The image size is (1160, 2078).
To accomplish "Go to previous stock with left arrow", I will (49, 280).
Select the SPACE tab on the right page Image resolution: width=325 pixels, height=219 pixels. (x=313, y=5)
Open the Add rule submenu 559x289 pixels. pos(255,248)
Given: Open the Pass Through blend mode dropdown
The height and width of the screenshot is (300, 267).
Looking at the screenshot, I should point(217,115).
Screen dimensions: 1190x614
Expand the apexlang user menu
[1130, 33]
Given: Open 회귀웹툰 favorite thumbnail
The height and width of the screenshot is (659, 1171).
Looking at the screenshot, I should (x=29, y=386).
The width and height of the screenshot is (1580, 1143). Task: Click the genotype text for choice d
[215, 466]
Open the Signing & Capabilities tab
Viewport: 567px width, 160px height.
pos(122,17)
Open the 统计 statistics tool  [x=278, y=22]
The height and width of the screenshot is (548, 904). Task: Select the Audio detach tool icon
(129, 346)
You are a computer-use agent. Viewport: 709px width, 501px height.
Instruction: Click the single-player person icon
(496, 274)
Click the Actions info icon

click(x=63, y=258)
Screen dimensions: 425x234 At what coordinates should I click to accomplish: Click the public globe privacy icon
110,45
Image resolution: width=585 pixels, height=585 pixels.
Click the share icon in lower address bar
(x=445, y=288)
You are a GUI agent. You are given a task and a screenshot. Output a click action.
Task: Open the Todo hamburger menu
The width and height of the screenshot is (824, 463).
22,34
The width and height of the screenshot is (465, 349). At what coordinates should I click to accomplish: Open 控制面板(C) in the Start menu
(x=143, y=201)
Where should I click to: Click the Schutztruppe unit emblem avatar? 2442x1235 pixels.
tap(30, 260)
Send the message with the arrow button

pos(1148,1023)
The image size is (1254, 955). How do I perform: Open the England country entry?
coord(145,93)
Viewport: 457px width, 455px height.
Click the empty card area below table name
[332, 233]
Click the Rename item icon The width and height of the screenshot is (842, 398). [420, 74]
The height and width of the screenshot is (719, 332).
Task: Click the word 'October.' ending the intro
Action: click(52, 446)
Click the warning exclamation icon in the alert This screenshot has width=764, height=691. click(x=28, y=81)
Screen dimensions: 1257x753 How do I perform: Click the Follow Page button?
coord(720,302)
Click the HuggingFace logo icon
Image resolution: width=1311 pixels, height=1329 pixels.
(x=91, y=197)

-- -- --

• THE PROBLEM
Exact duplication of all the data above is expected.

• SOLUTION FOR THIS PROBLEM
The image size is (1160, 2078).
To accomplish "Go to previous stock with left arrow", I will (49, 280).
Select the SPACE tab on the right page Image resolution: width=325 pixels, height=219 pixels. (x=313, y=5)
Open the Add rule submenu 559x289 pixels. pos(255,248)
Given: Open the Pass Through blend mode dropdown
The height and width of the screenshot is (300, 267).
Looking at the screenshot, I should point(217,115).
Screen dimensions: 1190x614
Expand the apexlang user menu
[1130, 33]
Given: Open 회귀웹툰 favorite thumbnail
The height and width of the screenshot is (659, 1171).
Looking at the screenshot, I should (x=29, y=386).
The width and height of the screenshot is (1580, 1143). Task: Click the genotype text for choice d
[215, 466]
Open the Signing & Capabilities tab
Viewport: 567px width, 160px height.
pos(122,17)
Open the 统计 statistics tool  [x=278, y=22]
The height and width of the screenshot is (548, 904). Task: Select the Audio detach tool icon
(129, 346)
You are a computer-use agent. Viewport: 709px width, 501px height.
Instruction: Click the single-player person icon
(496, 274)
Click the Actions info icon

click(x=63, y=258)
Screen dimensions: 425x234 At what coordinates should I click to accomplish: Click the public globe privacy icon
110,45
Image resolution: width=585 pixels, height=585 pixels.
Click the share icon in lower address bar
(x=445, y=288)
You are a GUI agent. You are given a task and a screenshot. Output a click action.
Task: Open the Todo hamburger menu
The width and height of the screenshot is (824, 463).
22,34
The width and height of the screenshot is (465, 349). At what coordinates should I click to accomplish: Open 控制面板(C) in the Start menu
(x=143, y=201)
Where should I click to: Click the Schutztruppe unit emblem avatar? 2442x1235 pixels.
tap(30, 260)
Send the message with the arrow button

pos(1148,1023)
The image size is (1254, 955). How do I perform: Open the England country entry?
coord(145,93)
Viewport: 457px width, 455px height.
Click the empty card area below table name
[332, 233]
Click the Rename item icon The width and height of the screenshot is (842, 398). [420, 74]
The height and width of the screenshot is (719, 332).
Task: Click the word 'October.' ending the intro
Action: click(52, 446)
Click the warning exclamation icon in the alert This screenshot has width=764, height=691. click(x=28, y=81)
Screen dimensions: 1257x753 How do I perform: Click the Follow Page button?
coord(720,302)
Click the HuggingFace logo icon
Image resolution: width=1311 pixels, height=1329 pixels.
(x=91, y=197)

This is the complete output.